Screen-element location records
☆ ☆ ☆ ☆ ☆ ☆ ☆

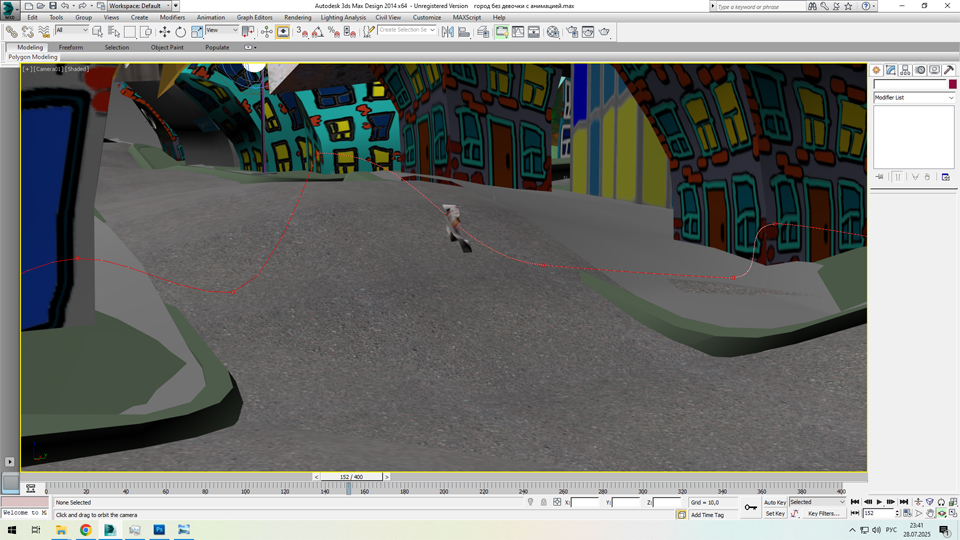Open the Hierarchy command panel tab
The width and height of the screenshot is (960, 540).
coord(905,71)
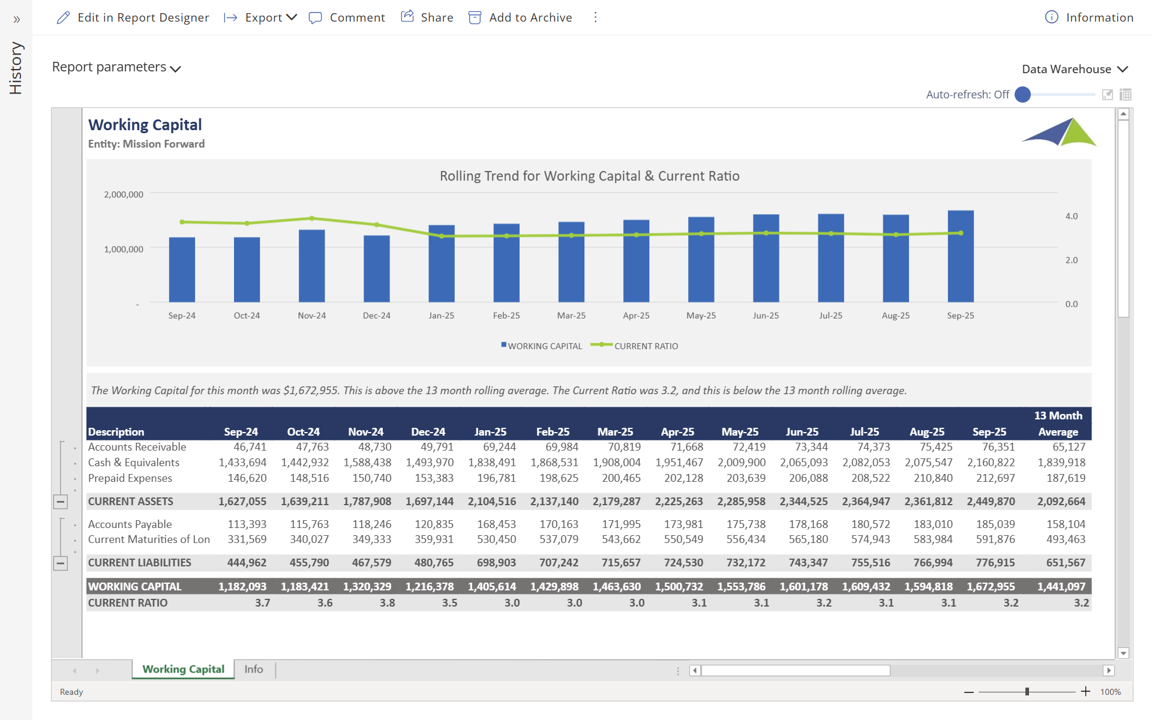
Task: Click the pop-out icon beside the auto-refresh slider
Action: [x=1107, y=95]
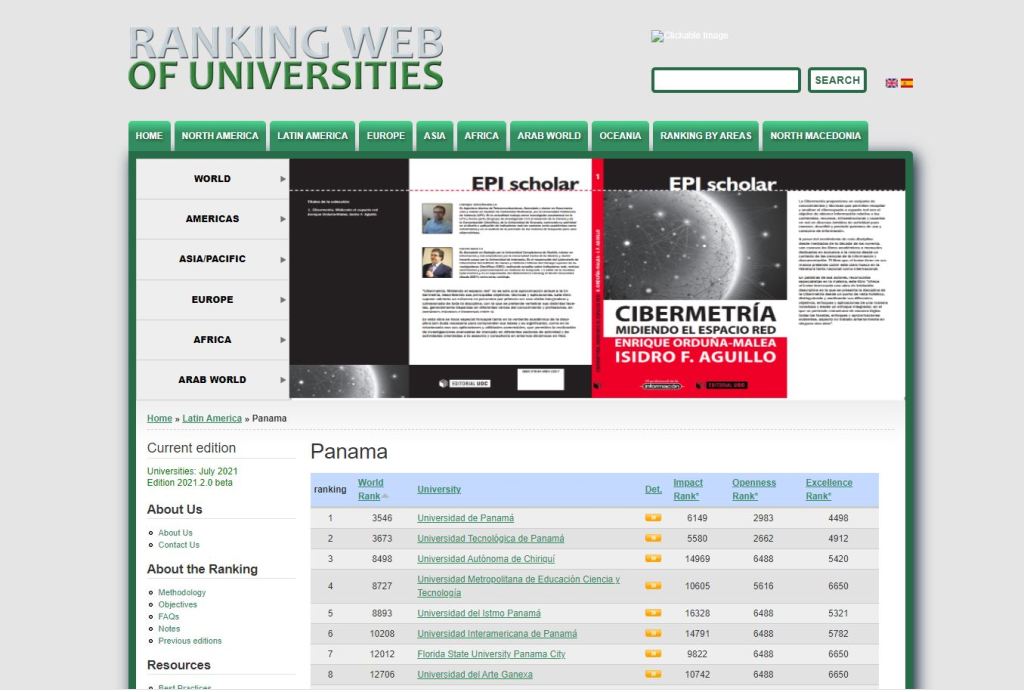Open the North America navigation tab
This screenshot has height=692, width=1024.
(x=220, y=136)
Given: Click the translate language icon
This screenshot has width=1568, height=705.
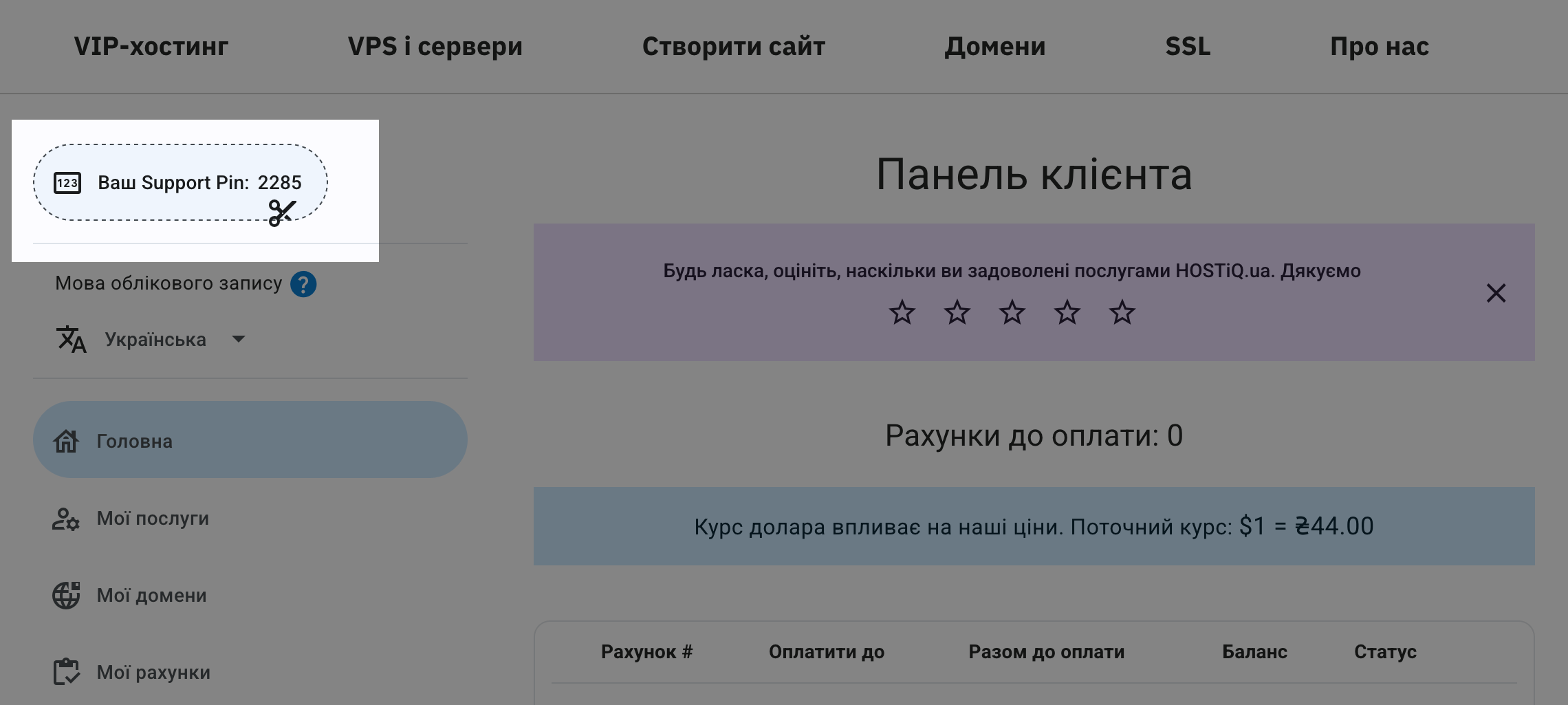Looking at the screenshot, I should 71,339.
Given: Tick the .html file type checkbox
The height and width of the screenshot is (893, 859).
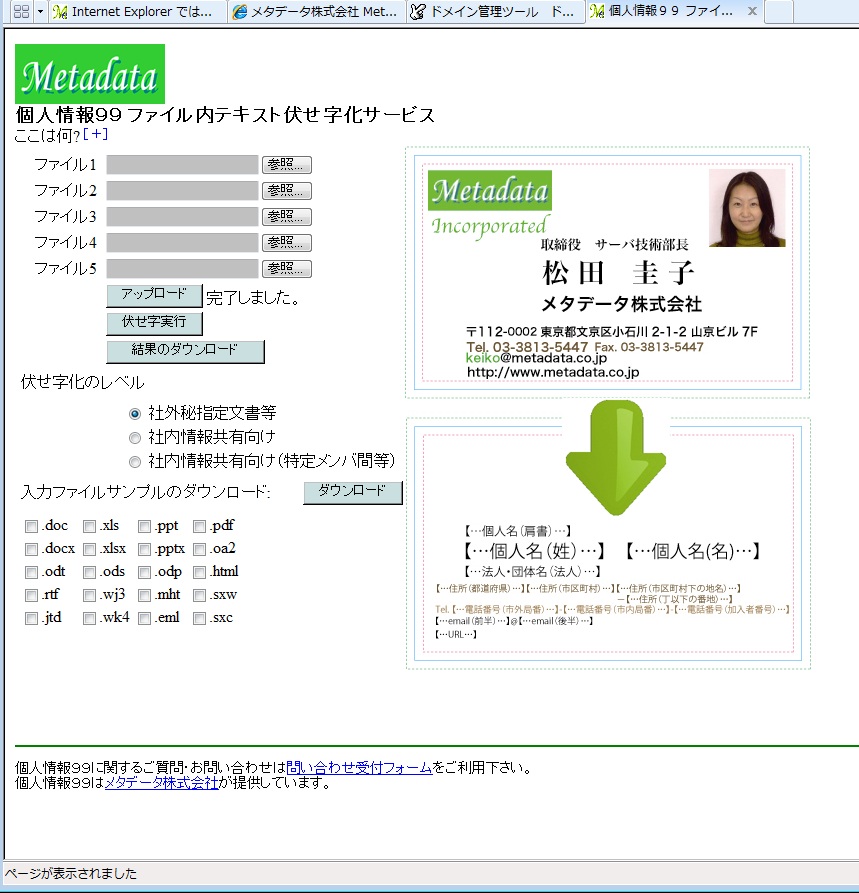Looking at the screenshot, I should pos(200,573).
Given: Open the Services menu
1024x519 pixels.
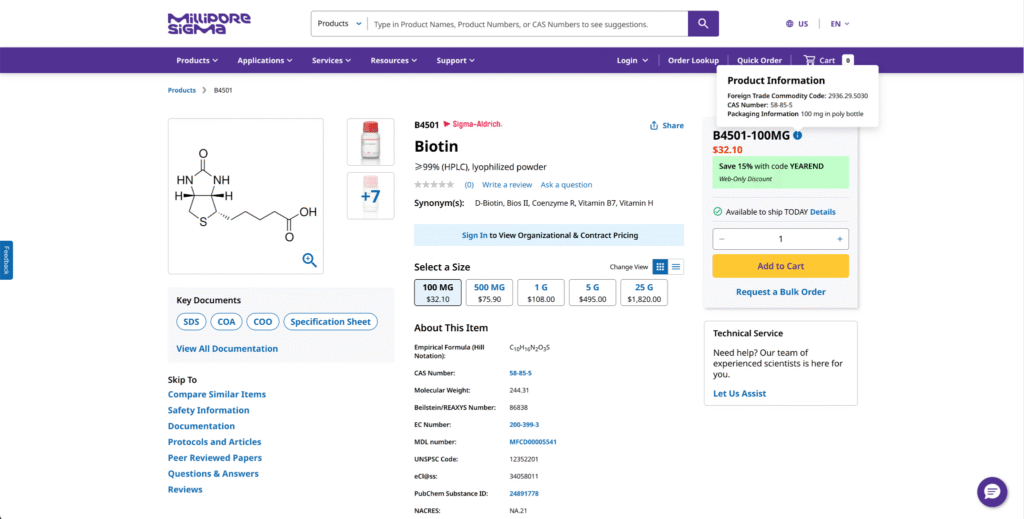Looking at the screenshot, I should [x=332, y=60].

☆ ☆ ☆ ☆ ☆ ☆ ☆

Convert every line of the material above into a JSON list of strings, one string per line, skipping blank lines and leaving out the pictures.

▶ _Written solution_:
[
  "Open the Hierarchy command panel tab",
  "The width and height of the screenshot is (960, 540).",
  "coord(905,71)",
  "Task: Click the pop-out icon beside the auto-refresh slider",
  "Action: [x=1107, y=95]",
  "Open the North America navigation tab",
  "This screenshot has height=692, width=1024.",
  "(x=220, y=136)",
  "Given: Click the translate language icon",
  "This screenshot has width=1568, height=705.",
  "Looking at the screenshot, I should 71,339.",
  "Given: Tick the .html file type checkbox",
  "The height and width of the screenshot is (893, 859).",
  "Looking at the screenshot, I should pos(200,573).",
  "Given: Open the Services menu",
  "1024x519 pixels.",
  "Looking at the screenshot, I should [x=332, y=60]."
]